_MATERIAL SHOWN_:
▽
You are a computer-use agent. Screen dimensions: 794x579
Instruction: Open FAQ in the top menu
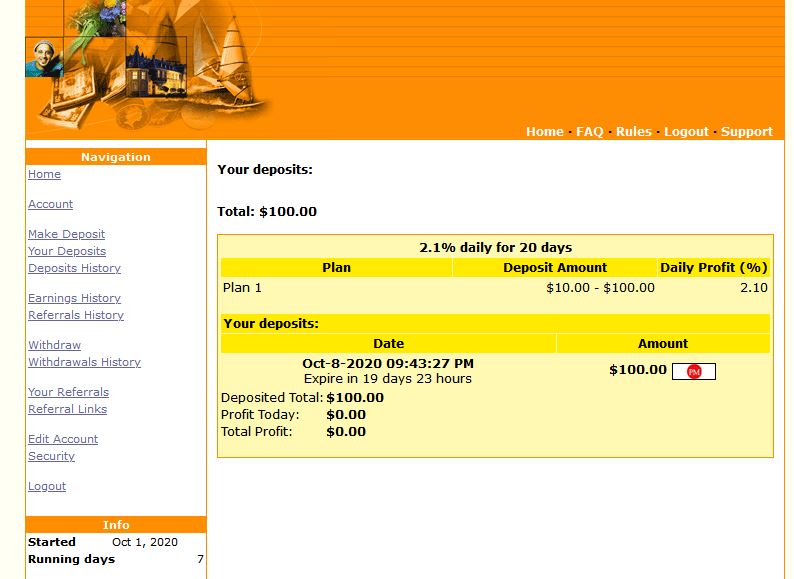[589, 132]

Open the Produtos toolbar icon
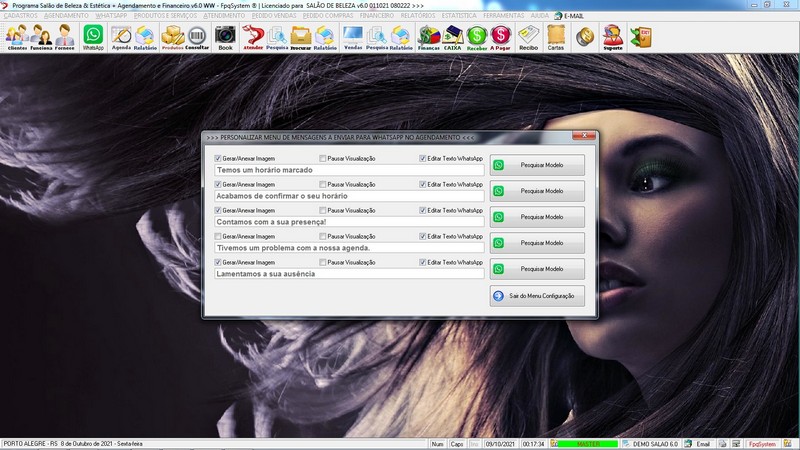pos(172,37)
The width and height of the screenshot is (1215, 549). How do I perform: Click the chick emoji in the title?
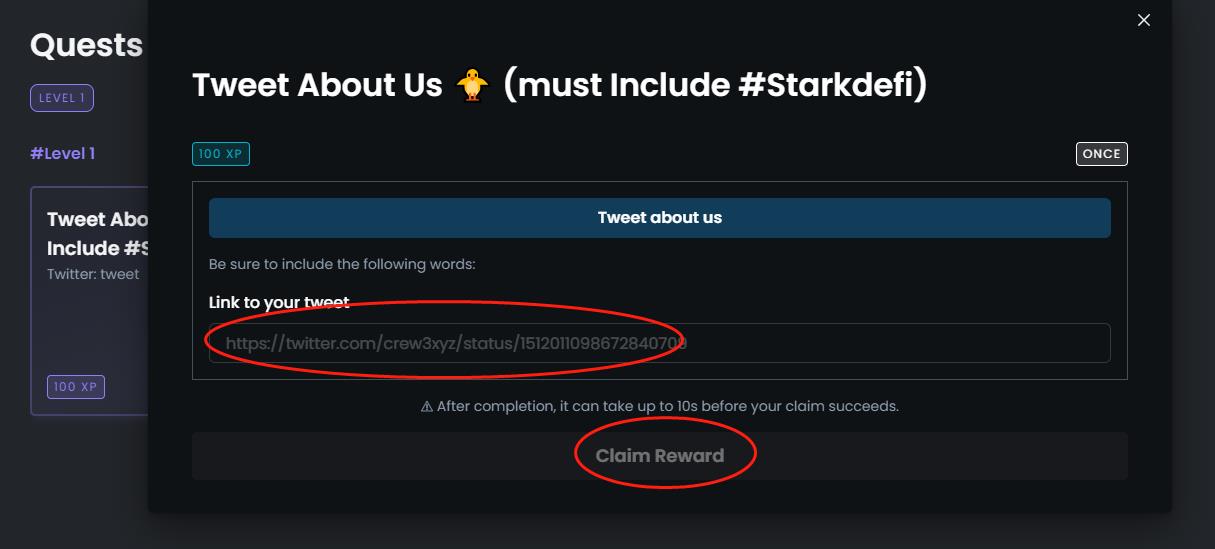pos(472,85)
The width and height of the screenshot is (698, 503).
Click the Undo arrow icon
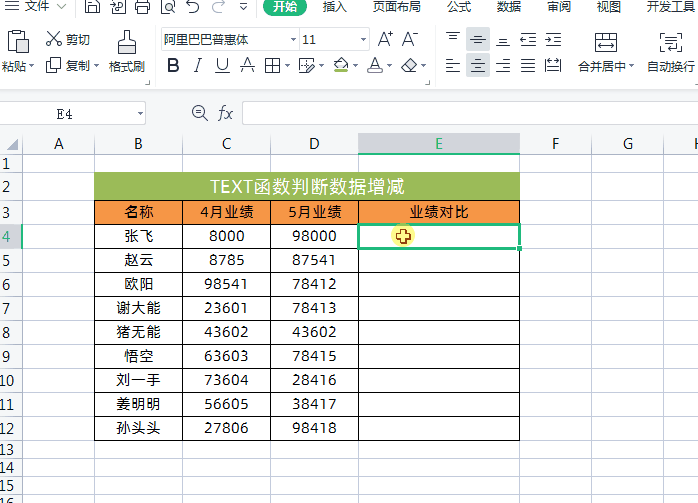click(x=193, y=7)
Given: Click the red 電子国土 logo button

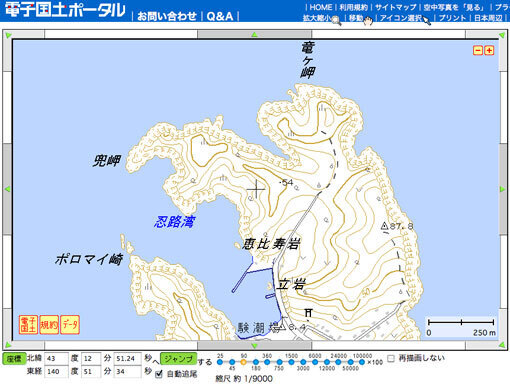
△
_REQUIRED ACTION_: Your answer must be exactly the lines from the one containing "The width and height of the screenshot is (698, 503)." through the last line of the records above, both included, with every picture left out.

_EXPECTED ANSWER_:
The width and height of the screenshot is (698, 503).
Click the Undo arrow icon
click(x=193, y=7)
Given: Click the red 電子国土 logo button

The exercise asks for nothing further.